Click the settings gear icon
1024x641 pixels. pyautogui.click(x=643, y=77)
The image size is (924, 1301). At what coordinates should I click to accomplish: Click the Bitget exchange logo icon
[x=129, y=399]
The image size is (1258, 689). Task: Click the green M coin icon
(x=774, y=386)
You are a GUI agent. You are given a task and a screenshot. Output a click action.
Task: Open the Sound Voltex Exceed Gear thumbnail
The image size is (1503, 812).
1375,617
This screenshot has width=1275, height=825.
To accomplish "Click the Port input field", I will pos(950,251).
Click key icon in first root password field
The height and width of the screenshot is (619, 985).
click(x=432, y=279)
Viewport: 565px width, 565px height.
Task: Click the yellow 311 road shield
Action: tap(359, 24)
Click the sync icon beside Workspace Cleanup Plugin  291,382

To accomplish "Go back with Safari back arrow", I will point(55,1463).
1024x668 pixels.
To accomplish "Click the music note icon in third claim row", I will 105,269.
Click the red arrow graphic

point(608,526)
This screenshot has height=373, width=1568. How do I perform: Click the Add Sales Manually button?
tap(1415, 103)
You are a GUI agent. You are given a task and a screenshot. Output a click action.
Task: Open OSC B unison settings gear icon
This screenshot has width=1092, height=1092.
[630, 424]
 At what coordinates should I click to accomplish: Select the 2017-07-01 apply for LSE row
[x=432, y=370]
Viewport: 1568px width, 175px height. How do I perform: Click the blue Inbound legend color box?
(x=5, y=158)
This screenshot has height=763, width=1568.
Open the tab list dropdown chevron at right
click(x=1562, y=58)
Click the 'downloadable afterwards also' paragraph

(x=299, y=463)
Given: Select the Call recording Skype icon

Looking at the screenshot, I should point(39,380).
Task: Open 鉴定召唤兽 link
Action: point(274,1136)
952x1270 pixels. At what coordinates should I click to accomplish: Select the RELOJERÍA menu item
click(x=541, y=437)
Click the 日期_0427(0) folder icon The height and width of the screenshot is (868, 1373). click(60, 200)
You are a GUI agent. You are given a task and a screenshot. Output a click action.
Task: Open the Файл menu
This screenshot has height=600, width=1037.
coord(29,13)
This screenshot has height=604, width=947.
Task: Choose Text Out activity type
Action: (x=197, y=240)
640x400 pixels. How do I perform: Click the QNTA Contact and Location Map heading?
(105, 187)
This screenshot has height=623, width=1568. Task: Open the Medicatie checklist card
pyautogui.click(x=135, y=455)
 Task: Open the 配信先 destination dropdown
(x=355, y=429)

- _About this exercise_: Take every line from the one containing "640x400 pixels. How" to the end of the listing and output it exactly, with nothing else.

- _Response below_:
640x400 pixels. How do I perform: Click the QNTA Contact and Location Map heading?
(105, 187)
This screenshot has height=623, width=1568. Task: Open the Medicatie checklist card
pyautogui.click(x=135, y=455)
 Task: Open the 配信先 destination dropdown
(x=355, y=429)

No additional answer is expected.